Selon des experts du marché, cette réforme pourrait également stimuler l’économie en attirant de nouveaux investissements étrangers et en créant une plus grande stabilité dans le secteur des jeux. Cependant, certains critiques craignent que l’harmonisation nationale n’ignore les particularités locales et qu’elle puisse imposer des régulations trop strictes qui étoufferaient les petites entreprises.
Le décret attendu devrait proposer des lignes directrices claires concernant l’emplacement et le fonctionnement des établissements de jeu, ainsi que des mesures pour prévenir la dépendance. Les licences seront délivrées selon des critères uniformes à l’échelle nationale, mettant fin à des décennies de politiques disparates. Le gouvernement a également évoqué la mise en place de systèmes de surveillance plus sophistiqués pour détecter et prévenir les fraudes.
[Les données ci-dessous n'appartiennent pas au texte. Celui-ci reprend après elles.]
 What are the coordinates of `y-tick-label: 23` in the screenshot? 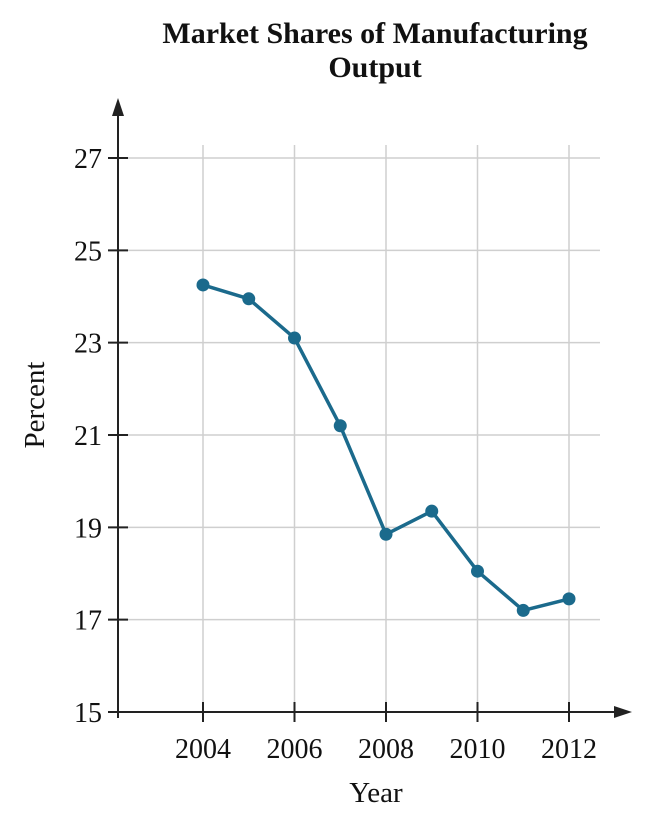 It's located at (88, 344).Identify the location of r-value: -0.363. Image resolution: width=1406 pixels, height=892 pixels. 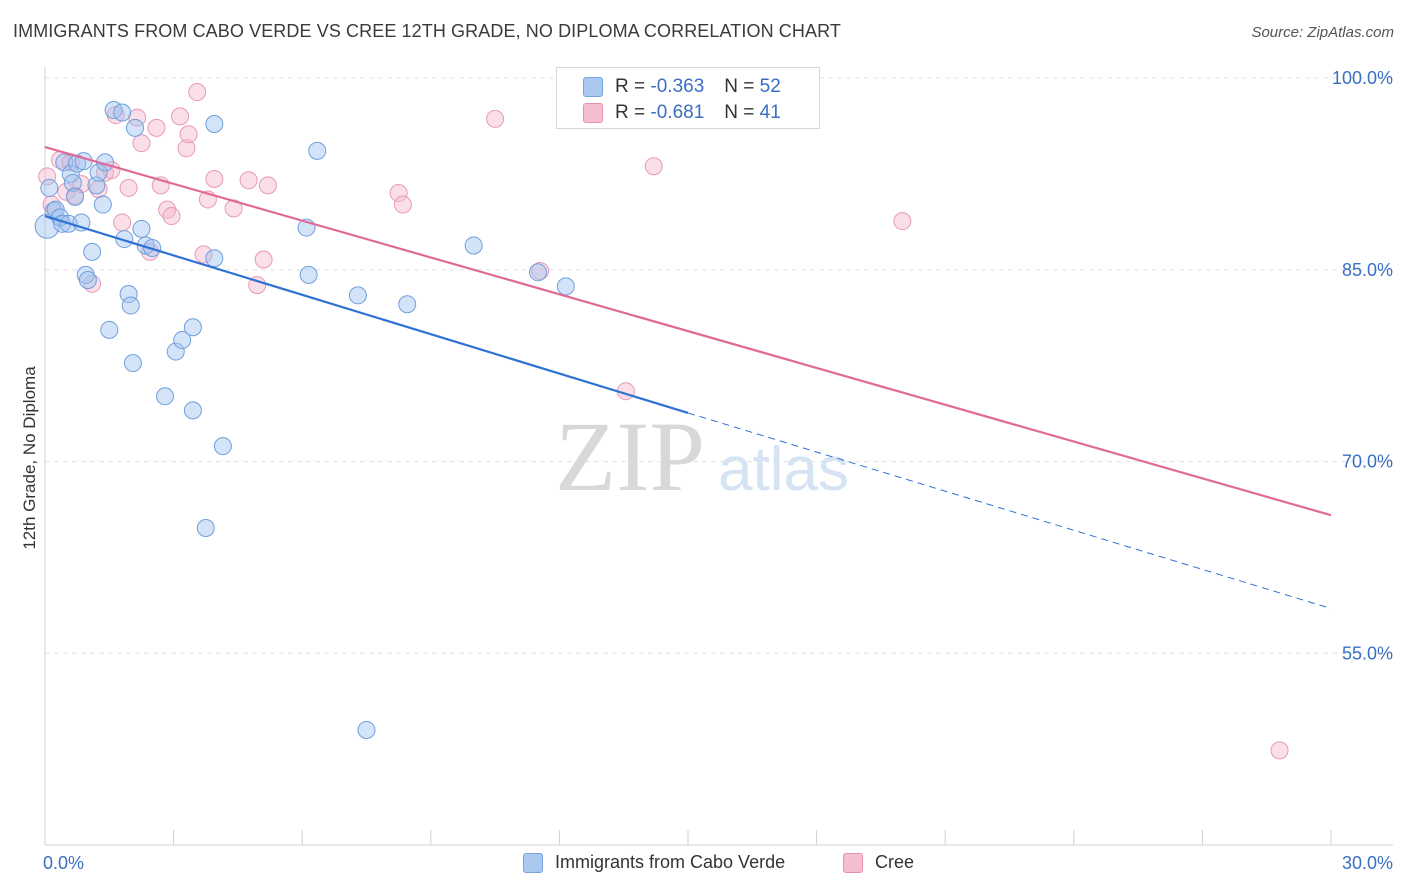
(678, 86).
Un autre aspect crucial de la réforme concerne la protection des mineurs et des personnes vulnérables. Avec des campagnes de sensibilisation renforcées et des restrictions d’accès plus strictes, l’objectif est de minimiser les risques d’addiction et de jeu irresponsable. « Il est essentiel de protéger les jeunes générations des dangers potentiels du jeu », affirme-t-on dans les cercles de décision.
Cependant, cette initiative n’est pas sans opposition. Certains opérateurs locaux expriment leur inquiétude quant aux coûts potentiels de mise en conformité avec les nouvelles exigences. Ils soulignent que des investissements supplémentaires seront nécessaires pour moderniser les équipements et former le personnel, ce qui pourrait peser lourdement sur les petites entreprises déjà impactées par les récentes crises économiques.
La réforme italienne intervient dans un contexte où de nombreux pays européens cherchent à réguler plus strictement leur secteur des jeux. Des pays comme la France et l’Allemagne ont récemment adopté des mesures similaires, visant à renforcer le contrôle et la transparence du secteur. Pour l’Italie, ce mouvement s’inscrit dans une volonté plus large d’aligner ses pratiques sur les standards européens, tout en tenant compte des spécificités locales.
Le ministère de l’Économie a souligné que cette initiative contribuera à une meilleure intégration économique régionale et à la création d’un environnement plus compétitif pour les opérateurs. En outre, la réforme est perçue comme une opportunité pour les entreprises de tirer parti des innovations technologiques, telles que l’intelligence artificielle et les systèmes de gestion avancés, afin d’améliorer l’expérience utilisateur et la sécurité.
En guise de contrepoint, certains experts mettent en garde contre une centralisation excessive qui pourrait réduire la flexibilité nécessaire pour répondre aux besoins locaux spécifiques. Ils soutiennent qu’une approche unifiée doit être équilibrée par une certaine autonomie régionale pour assurer une mise en œuvre efficace et adaptée aux réalités locales.
L’Italie se tient donc à un carrefour crucial, avec la possibilité de devenir un modèle de régulation dans le secteur des jeux de hasard. La route vers l’équité et la protection est semée d’embûches, mais avec une mise en œuvre réfléchie et équilibrée, cette réforme pourrait bien marquer un tournant décisif pour l’industrie.

Mathieu travaille dans l’industrie du iGaming depuis plus de 6 ans en tant que rédacteur et manager, principalement sur les marchés francophones.